[Haskell-beginners] question on typeclasses and applicatives

Alec Benzer alecbenzer at gmail.com
Thu Sep 2 17:10:29 EDT 2010


Ah, ok, so the reason what I trying didn't work is because I used an
actual type instead of a type variable? I got confused because of the
emphasis you put on * distinct *.

And so, if I want to make Maps applicative functors without dealing
with FlexibleInstances, I'd have to do something like this?
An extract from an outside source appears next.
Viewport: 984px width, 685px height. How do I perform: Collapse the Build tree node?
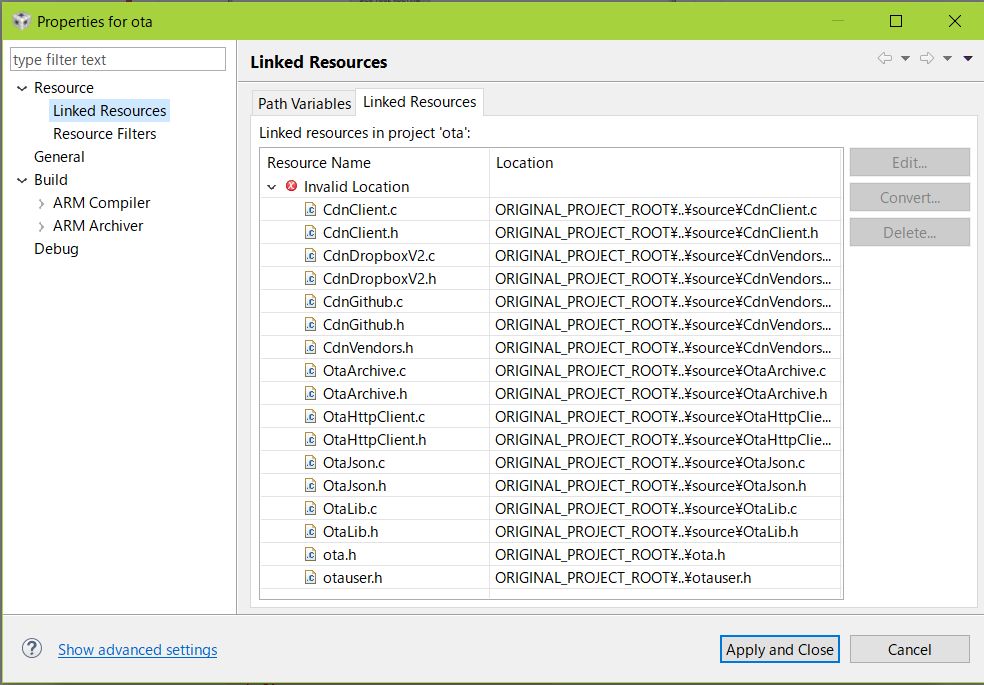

import Control.Applicative
import qualified Data.Map as M
import Data.Monoid

instance (Monoid k, Ord k) => Applicative (M.Map k) where
  pure x = M.fromList [(mempty,x)]
  fs <*> xs = M.fromList [(k1 `mappend` k2,v1 v2) | (k1,v1) <-
M.assocs fs, (k2,v2) <- M.assocs xs]

(sacrificing some functionality, since spaces won't get intercalated
between keys if i use strings)

On Thu, Sep 2, 2010 at 4:31 PM, Daniel Fischer <daniel.is.fischer at web.de> wrote:
> On Thursday 02 September 2010 22:06:45, Alec Benzer wrote:
>> > Because the language specification imposed that instance declarations
>> > must have the form
>>
>> I guess I meant why does the language specification impose this?
>>
>
> Historical accident, probably. Perhaps it's easier to implement.
>
>> > instance Class (T a1 a2 ... an) where ...
>> >
>> > where T is a type constructor, 0 <= n and a1, a2, ..., an are
>> > *distinct* type variables.
>>
>> I don't understand, what you you mean by distinct? Like how is String
>> not a distinct type variable by itself?
>
> distinct = different, however, String is not a type variable, it's a type
> (more specifically, a type synonym). Type variables start with a lowercase
> letter, things starting with an uppercase letter are type constructors (in
> this context), same as for values
>
> f True = whatever    -- True is a data constructor
> f true = whatever    -- true is a variable, matches anything
>
> So in Haskell98 (and Haskell2010),
>
> instance Class (Either a b) where ...
>
> is a legal instance declaration, the instance head is a type constructor
> (Either) applied to two distinct type variables.
>
> Not legal are
>
> instance Class (Either a a) where ...
>
> (type variables not distinct),
>
> instance Class (Either Char a) where ...
>
> (Char is not a type variable).
>
> It's an inconvenient restriction, so you can turn on FlexibleInstances to
> allow the latter two instances (not both in the same programme, though,
> that would need the dreaded OverlappingInstances).